El anciano, que llevaba una bolsa de papel en la mano, tropezó contra una pila de palas y varillas que cayeron al suelo con estrépito.

—Abuelo, ¿por qué siempre haces eso?

—Usted me resulta familiar —le dijo el anciano a Arkady—. ¿Estuvo aquí en el cuarenta y uno?

—En el cuarenta y uno ni siquiera había nacido.

—¿Sabría decirme si éste es Fritz? —El anciano abrió la bolsa de papel y sacó un cráneo con un agujero en la parte posterior.

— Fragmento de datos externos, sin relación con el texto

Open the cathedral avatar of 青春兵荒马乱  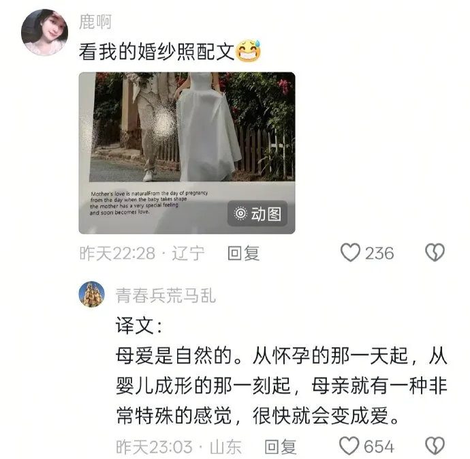click(92, 294)
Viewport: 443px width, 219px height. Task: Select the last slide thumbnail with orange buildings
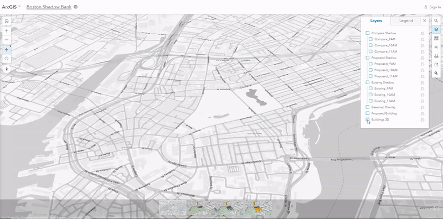(258, 208)
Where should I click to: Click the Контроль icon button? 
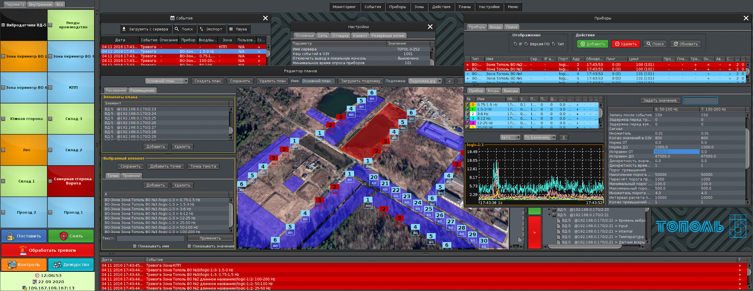[12, 264]
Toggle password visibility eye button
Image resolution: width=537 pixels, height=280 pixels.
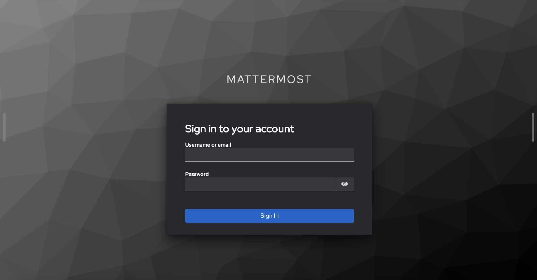344,184
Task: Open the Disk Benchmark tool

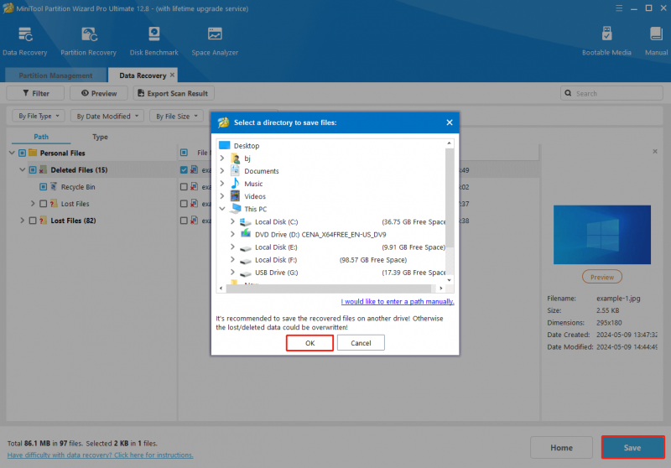Action: pos(154,41)
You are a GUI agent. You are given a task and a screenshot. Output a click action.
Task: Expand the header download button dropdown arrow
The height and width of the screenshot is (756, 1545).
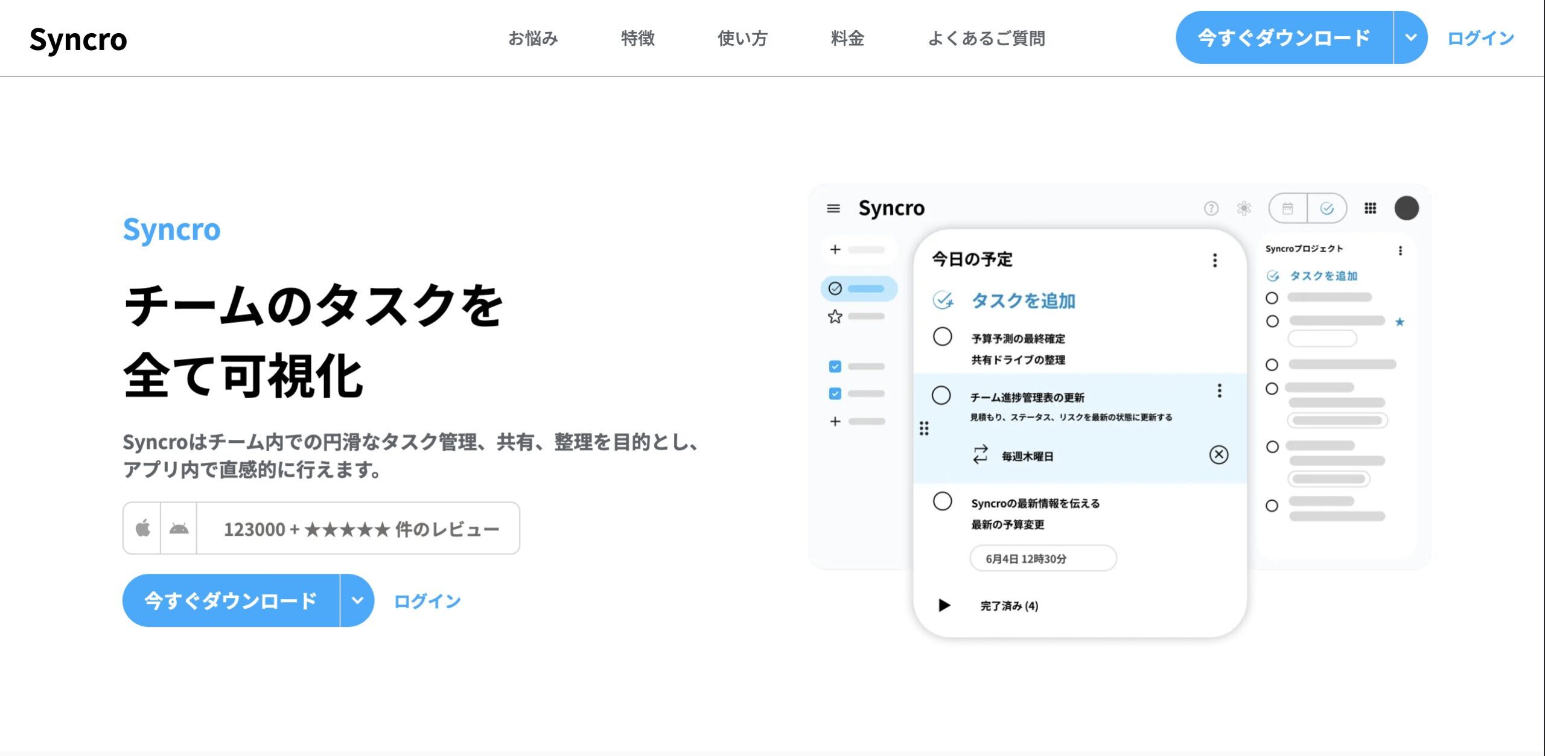pos(1410,37)
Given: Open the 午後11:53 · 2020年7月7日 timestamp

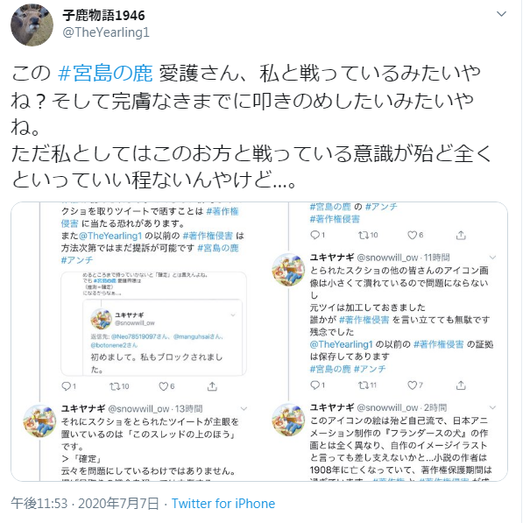Looking at the screenshot, I should coord(85,504).
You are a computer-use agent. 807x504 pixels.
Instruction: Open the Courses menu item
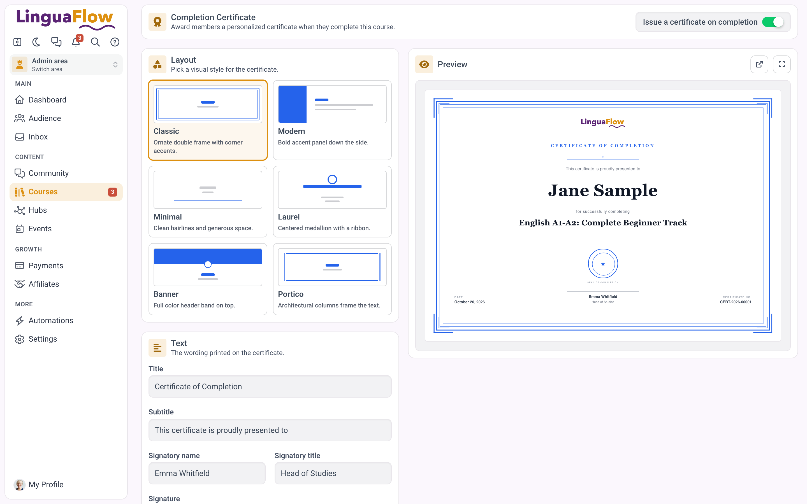tap(66, 192)
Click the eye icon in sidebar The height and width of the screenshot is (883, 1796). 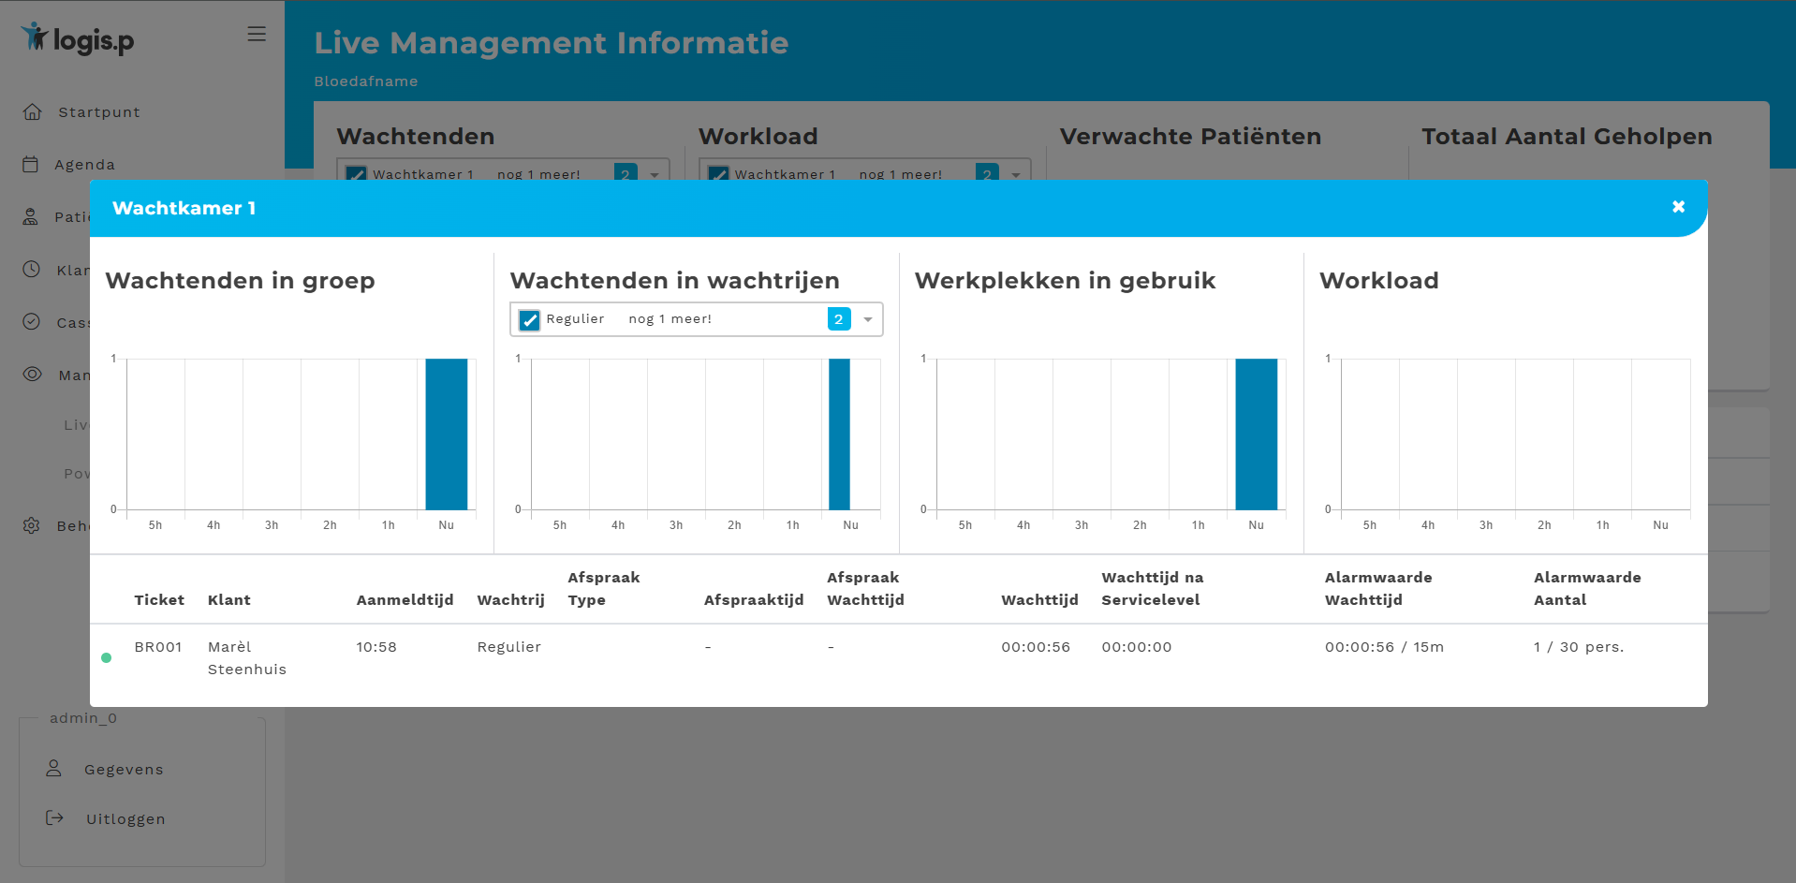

—Todos los alemanes son Fritz para mi abuelo —explicó Rudi.

—No tengo ni idea —respondió Arkady.

—Llámelo Gran Rudi —dijo el mecánico—. Antes era un tipo grande.

—No hay necesidad de formalismos entre dos viejos cantaradas. —El abuelo de Rudi encontró un diente flojo, una muela marrón, y lo arrancó del maxilar—. Nunca pude entenderlo. Los alemanes eran unos tíos grandes y corpulentos, pero tenían unos dientes de pena.

—¿Dónde lo consiguió? —preguntó Arkady.

—En todas partes. Puede creerme, no hay nada peor que luchar con un dolor de muelas. Yo me arrancaba mis propios dientes. —Guardó la muela en el bolsillo—. No te preocupes, Rudi, yo recogeré las palas. ¿Tienes mis gafas?

—Abuelo, las perdiste hace diez años.

—Están aquí, en alguna parte.

—Está senil —le dijo Rudi a Arkady—. Vive en el pasado.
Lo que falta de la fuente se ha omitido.